◆ WHAT THE EXERCISE ASKS:
Convert the lines of the listing below into a numbered list, omitting blank lines.

# START OF GIVEN ENTRIES

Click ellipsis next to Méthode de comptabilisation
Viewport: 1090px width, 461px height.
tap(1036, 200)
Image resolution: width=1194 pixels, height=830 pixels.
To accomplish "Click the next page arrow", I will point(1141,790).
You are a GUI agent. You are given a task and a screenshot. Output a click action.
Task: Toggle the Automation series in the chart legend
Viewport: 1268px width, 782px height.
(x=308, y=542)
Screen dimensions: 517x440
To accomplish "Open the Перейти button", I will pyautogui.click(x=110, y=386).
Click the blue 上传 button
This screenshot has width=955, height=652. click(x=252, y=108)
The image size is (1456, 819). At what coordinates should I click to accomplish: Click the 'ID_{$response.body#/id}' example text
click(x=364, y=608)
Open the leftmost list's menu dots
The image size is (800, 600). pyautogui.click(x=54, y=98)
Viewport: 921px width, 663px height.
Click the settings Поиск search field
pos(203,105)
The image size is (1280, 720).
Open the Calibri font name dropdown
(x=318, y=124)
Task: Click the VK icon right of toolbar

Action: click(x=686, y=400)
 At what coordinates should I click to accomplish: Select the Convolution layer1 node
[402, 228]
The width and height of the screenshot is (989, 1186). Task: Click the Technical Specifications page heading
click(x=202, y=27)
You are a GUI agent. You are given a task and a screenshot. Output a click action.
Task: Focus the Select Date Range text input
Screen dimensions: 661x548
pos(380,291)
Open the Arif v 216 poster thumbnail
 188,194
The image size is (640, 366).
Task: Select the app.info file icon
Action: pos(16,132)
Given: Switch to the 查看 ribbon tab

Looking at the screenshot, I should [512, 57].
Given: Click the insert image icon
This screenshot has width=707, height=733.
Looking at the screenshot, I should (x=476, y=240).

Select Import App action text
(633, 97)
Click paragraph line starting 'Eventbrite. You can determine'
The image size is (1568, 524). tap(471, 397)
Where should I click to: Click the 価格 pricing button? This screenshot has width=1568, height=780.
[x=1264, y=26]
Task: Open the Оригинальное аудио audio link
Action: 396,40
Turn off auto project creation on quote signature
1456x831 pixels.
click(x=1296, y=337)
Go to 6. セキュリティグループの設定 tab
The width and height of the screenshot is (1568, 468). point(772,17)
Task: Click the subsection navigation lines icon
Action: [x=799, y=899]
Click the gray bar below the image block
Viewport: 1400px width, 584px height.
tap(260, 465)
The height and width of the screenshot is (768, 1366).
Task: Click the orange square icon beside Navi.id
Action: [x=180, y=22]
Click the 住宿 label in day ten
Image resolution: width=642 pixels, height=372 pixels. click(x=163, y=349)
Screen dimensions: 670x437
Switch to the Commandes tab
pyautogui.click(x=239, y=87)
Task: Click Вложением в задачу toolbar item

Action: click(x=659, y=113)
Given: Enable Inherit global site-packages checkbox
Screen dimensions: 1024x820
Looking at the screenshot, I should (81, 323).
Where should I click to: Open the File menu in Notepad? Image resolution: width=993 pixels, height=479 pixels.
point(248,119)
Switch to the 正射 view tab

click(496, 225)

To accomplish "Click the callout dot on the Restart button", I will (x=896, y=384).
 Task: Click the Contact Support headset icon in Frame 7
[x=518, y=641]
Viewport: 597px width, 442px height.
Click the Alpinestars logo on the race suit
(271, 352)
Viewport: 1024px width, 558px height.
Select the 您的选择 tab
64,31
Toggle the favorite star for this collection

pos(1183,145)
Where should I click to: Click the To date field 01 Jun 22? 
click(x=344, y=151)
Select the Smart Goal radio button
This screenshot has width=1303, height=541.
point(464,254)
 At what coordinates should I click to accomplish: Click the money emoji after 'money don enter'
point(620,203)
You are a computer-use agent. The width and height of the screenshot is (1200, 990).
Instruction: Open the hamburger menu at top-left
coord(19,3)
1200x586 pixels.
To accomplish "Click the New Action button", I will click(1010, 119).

# END OF GIVEN ENTRIES

◆ FINISHED EXERCISE:
1. Click ellipsis next to Méthode de comptabilisation
2. Viewport: 1090px width, 461px height.
3. tap(1036, 200)
4. Image resolution: width=1194 pixels, height=830 pixels.
5. To accomplish "Click the next page arrow", I will point(1141,790).
6. You are a GUI agent. You are given a task and a screenshot. Output a click action.
7. Task: Toggle the Automation series in the chart legend
8. Viewport: 1268px width, 782px height.
9. (x=308, y=542)
10. Screen dimensions: 517x440
11. To accomplish "Open the Перейти button", I will pyautogui.click(x=110, y=386).
12. Click the blue 上传 button
13. This screenshot has width=955, height=652. click(x=252, y=108)
14. The image size is (1456, 819). At what coordinates should I click to accomplish: Click the 'ID_{$response.body#/id}' example text
15. click(x=364, y=608)
16. Open the leftmost list's menu dots
17. The image size is (800, 600). pyautogui.click(x=54, y=98)
18. Viewport: 921px width, 663px height.
19. Click the settings Поиск search field
20. pos(203,105)
21. The image size is (1280, 720).
22. Open the Calibri font name dropdown
23. (x=318, y=124)
24. Task: Click the VK icon right of toolbar
25. Action: click(x=686, y=400)
26.  At what coordinates should I click to accomplish: Select the Convolution layer1 node
27. [402, 228]
28. The width and height of the screenshot is (989, 1186). Task: Click the Technical Specifications page heading
29. click(x=202, y=27)
30. You are a GUI agent. You are given a task and a screenshot. Output a click action.
31. Task: Focus the Select Date Range text input
32. Screen dimensions: 661x548
33. pos(380,291)
34. Open the Arif v 216 poster thumbnail
35.  188,194
36. The image size is (640, 366).
37. Task: Select the app.info file icon
38. Action: pos(16,132)
39. Given: Switch to the 查看 ribbon tab
40. Looking at the screenshot, I should [512, 57].
41. Given: Click the insert image icon
42. This screenshot has width=707, height=733.
43. Looking at the screenshot, I should (x=476, y=240).
44. Select Import App action text
45. (633, 97)
46. Click paragraph line starting 'Eventbrite. You can determine'
47. The image size is (1568, 524). tap(471, 397)
48. Where should I click to: Click the 価格 pricing button? This screenshot has width=1568, height=780.
49. [x=1264, y=26]
50. Task: Open the Оригинальное аудио audio link
51. Action: 396,40
52. Turn off auto project creation on quote signature
53. 1456x831 pixels.
54. click(x=1296, y=337)
55. Go to 6. セキュリティグループの設定 tab
56. The width and height of the screenshot is (1568, 468). point(772,17)
57. Task: Click the subsection navigation lines icon
58. Action: [x=799, y=899]
59. Click the gray bar below the image block
60. Viewport: 1400px width, 584px height.
61. tap(260, 465)
62. The height and width of the screenshot is (768, 1366).
63. Task: Click the orange square icon beside Navi.id
64. Action: [x=180, y=22]
65. Click the 住宿 label in day ten
66. Image resolution: width=642 pixels, height=372 pixels. click(x=163, y=349)
67. Screen dimensions: 670x437
68. Switch to the Commandes tab
69. pyautogui.click(x=239, y=87)
70. Task: Click Вложением в задачу toolbar item
71. Action: click(x=659, y=113)
72. Given: Enable Inherit global site-packages checkbox
73. Screen dimensions: 1024x820
74. Looking at the screenshot, I should (81, 323).
75. Where should I click to: Open the File menu in Notepad? Image resolution: width=993 pixels, height=479 pixels.
76. point(248,119)
77. Switch to the 正射 view tab
78. click(496, 225)
79. To accomplish "Click the callout dot on the Restart button", I will (x=896, y=384).
80.  Task: Click the Contact Support headset icon in Frame 7
81. [x=518, y=641]
82. Viewport: 597px width, 442px height.
83. Click the Alpinestars logo on the race suit
84. (271, 352)
85. Viewport: 1024px width, 558px height.
86. Select the 您的选择 tab
87. 64,31
88. Toggle the favorite star for this collection
89. pos(1183,145)
90. Where should I click to: Click the To date field 01 Jun 22? 
91. click(x=344, y=151)
92. Select the Smart Goal radio button
93. This screenshot has width=1303, height=541.
94. point(464,254)
95.  At what coordinates should I click to accomplish: Click the money emoji after 'money don enter'
96. point(620,203)
97. You are a computer-use agent. The width and height of the screenshot is (1200, 990).
98. Instruction: Open the hamburger menu at top-left
99. coord(19,3)
100. 1200x586 pixels.
101. To accomplish "Click the New Action button", I will click(1010, 119).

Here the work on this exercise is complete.